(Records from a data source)
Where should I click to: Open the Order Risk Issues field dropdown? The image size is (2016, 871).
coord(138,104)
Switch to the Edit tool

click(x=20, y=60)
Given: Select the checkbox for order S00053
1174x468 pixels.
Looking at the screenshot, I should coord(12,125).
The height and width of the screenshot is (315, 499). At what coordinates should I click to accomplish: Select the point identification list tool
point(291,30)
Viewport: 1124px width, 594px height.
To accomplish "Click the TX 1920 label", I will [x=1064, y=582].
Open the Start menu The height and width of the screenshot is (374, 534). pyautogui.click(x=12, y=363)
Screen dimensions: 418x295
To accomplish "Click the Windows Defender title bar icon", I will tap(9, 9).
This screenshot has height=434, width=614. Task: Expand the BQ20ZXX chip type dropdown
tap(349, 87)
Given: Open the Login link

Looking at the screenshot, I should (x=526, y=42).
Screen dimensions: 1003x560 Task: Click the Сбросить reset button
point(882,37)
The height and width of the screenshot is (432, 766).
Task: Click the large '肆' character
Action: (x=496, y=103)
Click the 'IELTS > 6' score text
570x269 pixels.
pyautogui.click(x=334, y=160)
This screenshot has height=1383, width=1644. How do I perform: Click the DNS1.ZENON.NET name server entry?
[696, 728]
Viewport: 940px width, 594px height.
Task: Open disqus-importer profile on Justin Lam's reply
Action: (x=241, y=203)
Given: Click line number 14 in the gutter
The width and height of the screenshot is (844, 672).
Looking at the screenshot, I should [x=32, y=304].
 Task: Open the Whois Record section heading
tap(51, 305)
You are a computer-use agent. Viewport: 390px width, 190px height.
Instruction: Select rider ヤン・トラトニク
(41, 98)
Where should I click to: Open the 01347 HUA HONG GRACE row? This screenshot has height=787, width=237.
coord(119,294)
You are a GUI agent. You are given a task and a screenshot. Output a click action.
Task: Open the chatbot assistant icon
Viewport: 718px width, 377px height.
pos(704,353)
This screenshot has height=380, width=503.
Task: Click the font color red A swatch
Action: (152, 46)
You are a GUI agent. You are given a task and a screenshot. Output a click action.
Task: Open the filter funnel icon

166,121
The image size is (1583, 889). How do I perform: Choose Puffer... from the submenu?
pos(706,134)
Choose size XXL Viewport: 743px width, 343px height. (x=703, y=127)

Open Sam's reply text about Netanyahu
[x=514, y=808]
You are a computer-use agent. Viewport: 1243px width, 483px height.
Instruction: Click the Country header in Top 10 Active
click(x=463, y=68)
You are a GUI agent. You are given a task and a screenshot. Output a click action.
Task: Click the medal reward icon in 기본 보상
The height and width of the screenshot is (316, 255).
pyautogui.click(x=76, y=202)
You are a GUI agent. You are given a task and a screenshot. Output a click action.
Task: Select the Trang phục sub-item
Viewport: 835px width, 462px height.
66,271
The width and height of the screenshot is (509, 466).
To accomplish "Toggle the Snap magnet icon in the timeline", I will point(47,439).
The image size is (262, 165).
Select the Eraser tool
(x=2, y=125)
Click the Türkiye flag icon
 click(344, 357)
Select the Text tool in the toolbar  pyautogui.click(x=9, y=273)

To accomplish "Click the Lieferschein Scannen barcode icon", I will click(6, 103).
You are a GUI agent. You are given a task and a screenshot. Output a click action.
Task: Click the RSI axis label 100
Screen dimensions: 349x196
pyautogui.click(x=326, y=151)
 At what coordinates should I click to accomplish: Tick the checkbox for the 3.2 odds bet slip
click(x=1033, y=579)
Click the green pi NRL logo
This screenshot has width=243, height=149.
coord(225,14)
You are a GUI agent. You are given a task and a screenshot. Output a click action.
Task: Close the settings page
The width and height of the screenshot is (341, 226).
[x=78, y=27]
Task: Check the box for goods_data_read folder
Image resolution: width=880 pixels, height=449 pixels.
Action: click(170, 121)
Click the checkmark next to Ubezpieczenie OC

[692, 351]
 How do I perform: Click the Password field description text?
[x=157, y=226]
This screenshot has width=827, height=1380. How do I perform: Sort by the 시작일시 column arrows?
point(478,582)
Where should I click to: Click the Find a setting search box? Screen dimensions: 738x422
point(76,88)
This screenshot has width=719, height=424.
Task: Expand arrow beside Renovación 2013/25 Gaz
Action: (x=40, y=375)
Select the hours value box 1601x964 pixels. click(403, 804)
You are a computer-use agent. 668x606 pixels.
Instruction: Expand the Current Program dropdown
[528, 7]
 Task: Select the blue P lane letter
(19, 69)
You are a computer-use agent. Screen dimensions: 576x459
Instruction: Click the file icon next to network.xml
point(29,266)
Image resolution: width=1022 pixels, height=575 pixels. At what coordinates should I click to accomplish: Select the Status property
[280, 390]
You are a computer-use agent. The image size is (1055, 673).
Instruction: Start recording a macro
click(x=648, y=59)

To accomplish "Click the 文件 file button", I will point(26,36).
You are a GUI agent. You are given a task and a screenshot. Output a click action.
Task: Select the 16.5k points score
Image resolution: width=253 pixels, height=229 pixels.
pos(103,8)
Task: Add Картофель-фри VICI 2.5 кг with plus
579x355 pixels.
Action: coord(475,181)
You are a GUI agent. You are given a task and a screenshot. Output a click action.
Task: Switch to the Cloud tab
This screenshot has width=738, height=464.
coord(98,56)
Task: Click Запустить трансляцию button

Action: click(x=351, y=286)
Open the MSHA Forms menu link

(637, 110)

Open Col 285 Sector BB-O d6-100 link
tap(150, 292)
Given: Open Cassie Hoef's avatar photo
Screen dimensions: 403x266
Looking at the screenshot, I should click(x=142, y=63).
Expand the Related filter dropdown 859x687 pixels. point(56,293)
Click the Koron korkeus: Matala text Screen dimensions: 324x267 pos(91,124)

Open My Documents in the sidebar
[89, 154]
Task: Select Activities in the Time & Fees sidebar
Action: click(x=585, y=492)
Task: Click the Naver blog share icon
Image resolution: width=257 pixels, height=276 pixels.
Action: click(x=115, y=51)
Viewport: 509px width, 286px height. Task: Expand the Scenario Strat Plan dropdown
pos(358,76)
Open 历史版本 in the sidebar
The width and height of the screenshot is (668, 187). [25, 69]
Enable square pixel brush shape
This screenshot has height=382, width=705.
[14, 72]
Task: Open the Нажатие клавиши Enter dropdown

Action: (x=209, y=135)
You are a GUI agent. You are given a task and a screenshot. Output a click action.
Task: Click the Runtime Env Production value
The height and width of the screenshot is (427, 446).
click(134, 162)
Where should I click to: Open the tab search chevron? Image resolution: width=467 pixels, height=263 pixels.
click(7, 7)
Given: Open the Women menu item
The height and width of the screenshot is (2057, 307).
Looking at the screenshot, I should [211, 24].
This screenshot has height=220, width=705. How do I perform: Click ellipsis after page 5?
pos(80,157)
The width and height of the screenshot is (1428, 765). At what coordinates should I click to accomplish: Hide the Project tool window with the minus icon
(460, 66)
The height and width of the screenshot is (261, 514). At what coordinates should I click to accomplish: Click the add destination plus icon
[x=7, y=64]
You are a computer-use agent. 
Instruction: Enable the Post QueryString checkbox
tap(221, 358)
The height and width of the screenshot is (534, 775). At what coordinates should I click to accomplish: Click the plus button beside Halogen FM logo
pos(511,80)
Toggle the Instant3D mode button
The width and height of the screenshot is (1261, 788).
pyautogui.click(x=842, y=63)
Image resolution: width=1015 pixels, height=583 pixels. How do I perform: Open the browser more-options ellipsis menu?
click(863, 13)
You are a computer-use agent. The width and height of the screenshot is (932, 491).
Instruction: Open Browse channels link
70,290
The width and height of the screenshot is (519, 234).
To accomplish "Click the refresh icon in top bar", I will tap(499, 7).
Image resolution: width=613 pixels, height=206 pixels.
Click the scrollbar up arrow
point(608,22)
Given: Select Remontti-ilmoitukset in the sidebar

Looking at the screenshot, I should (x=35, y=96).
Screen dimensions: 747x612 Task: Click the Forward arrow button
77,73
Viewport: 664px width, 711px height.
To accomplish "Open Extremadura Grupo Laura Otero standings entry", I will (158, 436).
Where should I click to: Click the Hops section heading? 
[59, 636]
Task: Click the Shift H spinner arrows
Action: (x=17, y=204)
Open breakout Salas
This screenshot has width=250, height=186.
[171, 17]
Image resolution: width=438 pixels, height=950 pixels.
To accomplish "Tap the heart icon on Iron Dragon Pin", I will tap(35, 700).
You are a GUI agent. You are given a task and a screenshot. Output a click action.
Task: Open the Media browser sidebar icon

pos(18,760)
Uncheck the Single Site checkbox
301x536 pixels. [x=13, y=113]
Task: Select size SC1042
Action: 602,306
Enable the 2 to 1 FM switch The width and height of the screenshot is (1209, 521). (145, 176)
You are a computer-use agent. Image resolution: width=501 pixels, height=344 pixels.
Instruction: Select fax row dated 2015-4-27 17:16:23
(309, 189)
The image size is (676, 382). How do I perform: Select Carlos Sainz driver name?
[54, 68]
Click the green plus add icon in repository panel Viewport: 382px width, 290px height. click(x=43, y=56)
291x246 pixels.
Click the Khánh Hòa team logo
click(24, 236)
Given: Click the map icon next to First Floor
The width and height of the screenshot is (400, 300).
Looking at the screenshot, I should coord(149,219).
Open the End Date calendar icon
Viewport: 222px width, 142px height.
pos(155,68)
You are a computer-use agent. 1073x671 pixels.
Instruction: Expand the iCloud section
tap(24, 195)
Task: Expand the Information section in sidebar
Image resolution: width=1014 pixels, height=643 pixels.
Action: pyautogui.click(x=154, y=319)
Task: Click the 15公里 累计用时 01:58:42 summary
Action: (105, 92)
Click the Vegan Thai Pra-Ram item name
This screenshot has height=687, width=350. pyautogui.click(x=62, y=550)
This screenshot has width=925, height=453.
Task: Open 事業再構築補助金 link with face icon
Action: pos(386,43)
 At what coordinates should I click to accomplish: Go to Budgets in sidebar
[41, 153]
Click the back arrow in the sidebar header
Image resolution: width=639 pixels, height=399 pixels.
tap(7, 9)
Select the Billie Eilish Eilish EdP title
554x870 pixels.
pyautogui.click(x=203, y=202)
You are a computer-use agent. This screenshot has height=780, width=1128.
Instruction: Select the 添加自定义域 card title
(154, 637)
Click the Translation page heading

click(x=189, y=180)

* _YOUR ASSIGNMENT_
Nothing beyond the line containing "Task: Open the chatbot assistant icon" is to be output; the lines above, from the first one onward to that line, are to be transcribed exactly.

* _TASK RESULT_
Where should I click to: Open the Order Risk Issues field dropdown? The image size is (2016, 871).
coord(138,104)
Switch to the Edit tool

click(x=20, y=60)
Given: Select the checkbox for order S00053
1174x468 pixels.
Looking at the screenshot, I should coord(12,125).
The height and width of the screenshot is (315, 499). At what coordinates should I click to accomplish: Select the point identification list tool
point(291,30)
Viewport: 1124px width, 594px height.
To accomplish "Click the TX 1920 label", I will [x=1064, y=582].
Open the Start menu The height and width of the screenshot is (374, 534). pyautogui.click(x=12, y=363)
Screen dimensions: 418x295
To accomplish "Click the Windows Defender title bar icon", I will tap(9, 9).
This screenshot has height=434, width=614. Task: Expand the BQ20ZXX chip type dropdown
tap(349, 87)
Given: Open the Login link

Looking at the screenshot, I should (x=526, y=42).
Screen dimensions: 1003x560 Task: Click the Сбросить reset button
point(882,37)
The height and width of the screenshot is (432, 766).
Task: Click the large '肆' character
Action: (x=496, y=103)
Click the 'IELTS > 6' score text
570x269 pixels.
pyautogui.click(x=334, y=160)
This screenshot has height=1383, width=1644. How do I perform: Click the DNS1.ZENON.NET name server entry?
[696, 728]
Viewport: 940px width, 594px height.
Task: Open disqus-importer profile on Justin Lam's reply
Action: (x=241, y=203)
Given: Click line number 14 in the gutter
The width and height of the screenshot is (844, 672).
Looking at the screenshot, I should [x=32, y=304].
 Task: Open the Whois Record section heading
tap(51, 305)
You are a computer-use agent. Viewport: 390px width, 190px height.
Instruction: Select rider ヤン・トラトニク
(41, 98)
Where should I click to: Open the 01347 HUA HONG GRACE row? This screenshot has height=787, width=237.
coord(119,294)
You are a GUI agent. You are given a task and a screenshot. Output a click action.
Task: Open the chatbot assistant icon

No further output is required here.